The American Scream
My Review: Wait! This isn’t a horror movie at all! Nope, it’s a documentary, about “home haunters”. That means people who build their own haunted houses at home. I thought it would be fun, and I was right. I like documentaries. This one covers 3 guys, all in the town of Fairhaven, Massachusetts, who build elaborate haunted houses every halloween. I have a real interest in this stuff. Halloween is my favorite holiday, and I love all the decoration and trappings.
It’s pretty much all the things you’d expect: the guys are obsessed, their families are exasperated, they’re going broke, their home is buried in Halloween stuff, and come Halloween, it all turns into a hugely successful show. That’s pretty much the story of all three families, to varying degrees. But it’s always interesting to step into their lives and see the problems they face and the little triumphs of making these fun creations and seeing people enjoy them.
Towards the end, one of the guys makes a point that I had never thought about before: He says that Thanksgiving and Christmas are family holidays, but Halloween is the only real
community holiday, where you don’t just come together with your family members, but with everybody around you, and you share fun with all these strangers and welcome them into your life in a way. I really like that. I’m even doing that in my own little antisocial way right here with these movie reviews. I toil quietly in obscurity on my games all year long, but every October I put myself out there (to the degree I am comfortable with...) to share myself with you readers.
My Rating: 4/5 Tubing Aliens.
My Movie Idea: Not a movie this time! This is an idea I had a few months ago, I call it a Haunted Game. A normal haunted house is just a continuous line of people going in, seeing each scary thing, and coming out the other end (chased by a guy with a chainsaw, we presume). Well, a Haunted Game is a little less practical - you only let people in with their group of friends (maybe up to 6 or so people at a time), and everybody else waits outside, listening to the screams. Maybe you could entertain them with a traditional haunted house while they wait. Inside, you don’t have a linear ‘haunted house’, you have an actual house, though with more padding than a normal house for safety. The group of people are given extra-large plain white t-shirts to wear over their real shirts, and then they step inside the front door, it slams behind them, and they now have 5 minutes to escape from the house alive. Only a few rules: don’t break anything, don’t hurt anyone, and if your shirt gets bloody, you have to lay down and play dead until the end is called.
Of course, there’s a murderer in the house too. And a lot of secret passages. The murderer is armed with a plastic knife that retracts and splurts out fake blood, so he’s going around trying to murder you all, and he knows the house well, so it’s not easy to escape! There are several possible places you could escape from, but only one of them is unlocked on each run (in case you do it multiple times... keep it interesting!). If everybody dies, it’s over and you lose. If people get out, they win a prize (a discount on their next visit maybe? Definitely some candy). If the 5 minutes runs out, strobe lights come on all over and you are all dead from some ghost or something. So it’s just huge adrenaline-spiking fun, as you stumble over your friends’ dead bodies and try every window and door and listen for the murderer creeping around.

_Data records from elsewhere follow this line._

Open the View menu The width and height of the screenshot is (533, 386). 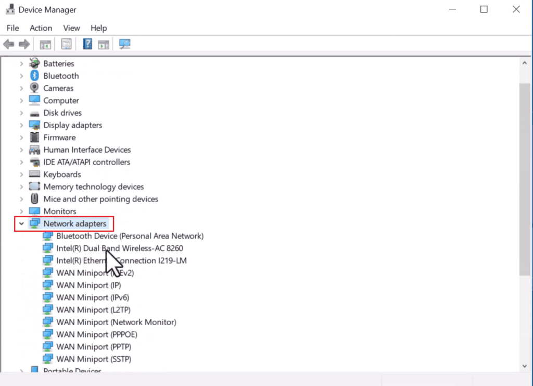pos(71,28)
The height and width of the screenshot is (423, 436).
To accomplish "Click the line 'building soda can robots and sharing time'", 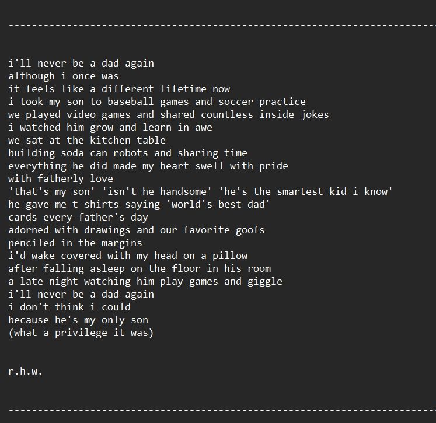I will click(128, 153).
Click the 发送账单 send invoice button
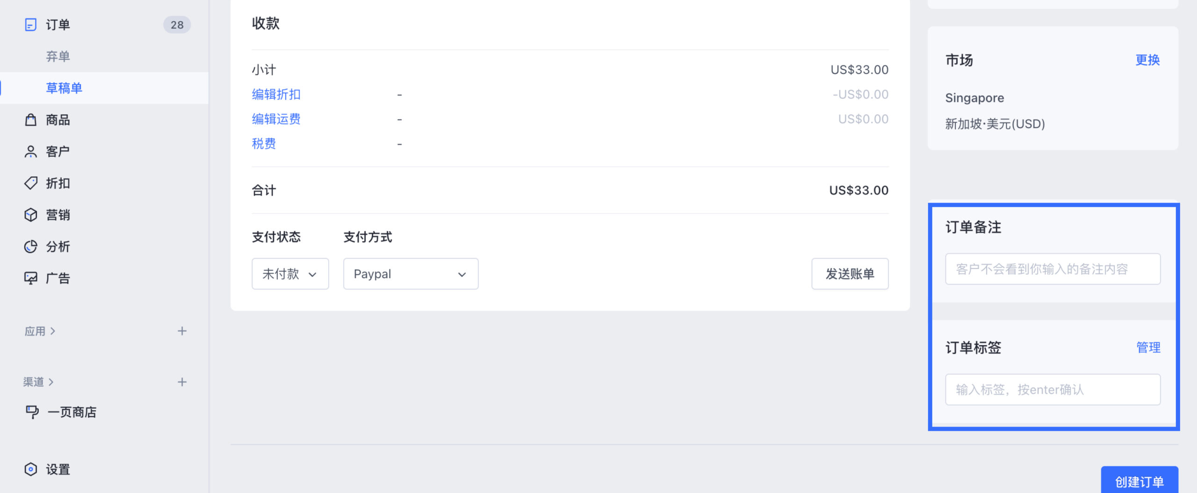 [x=850, y=274]
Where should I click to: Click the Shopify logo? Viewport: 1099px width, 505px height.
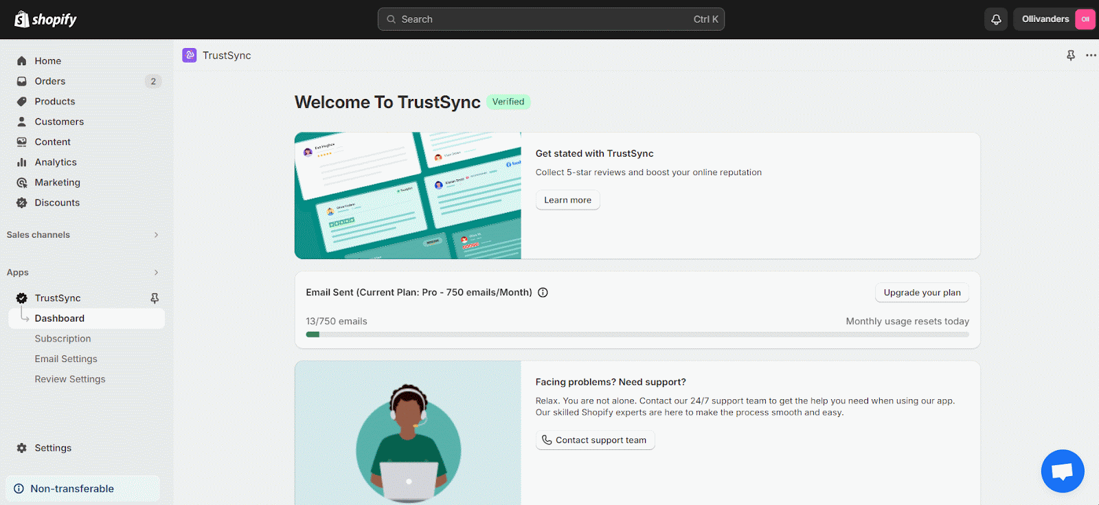click(x=46, y=19)
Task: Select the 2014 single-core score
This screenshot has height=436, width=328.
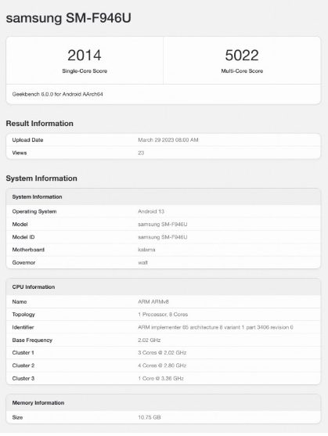Action: pos(85,55)
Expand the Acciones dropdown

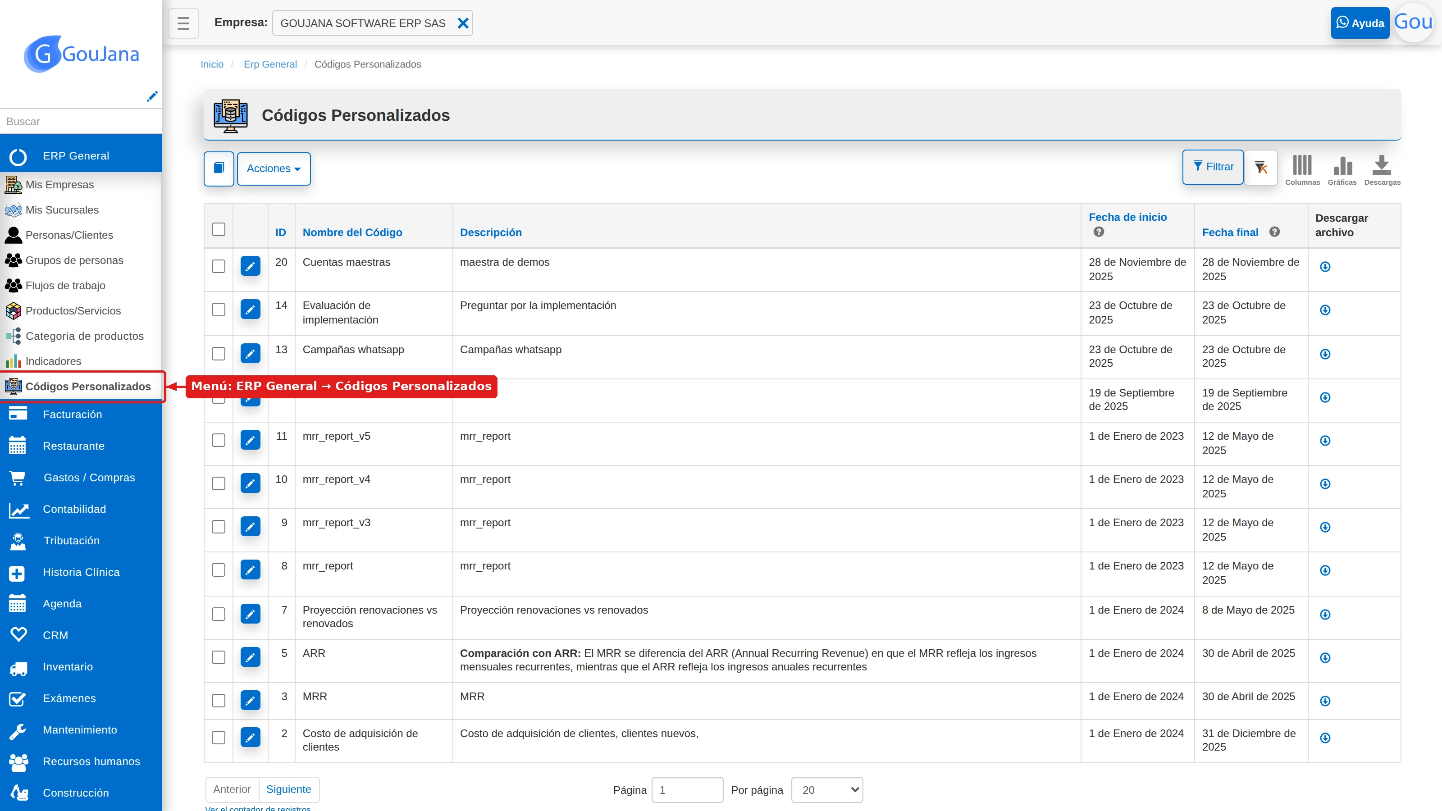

Oh, and there’d have to be lots of cameras set up so the operators would know if anybody got hurt and so they can tell when to call the game over. And maybe so they could guide the murderer to make it even less fair... but I kind of think that’s not needed. More fun to make it ‘real’! And ironically, this is a haunted house where you would be far better off splitting up than staying together. Hooray for horror tropes.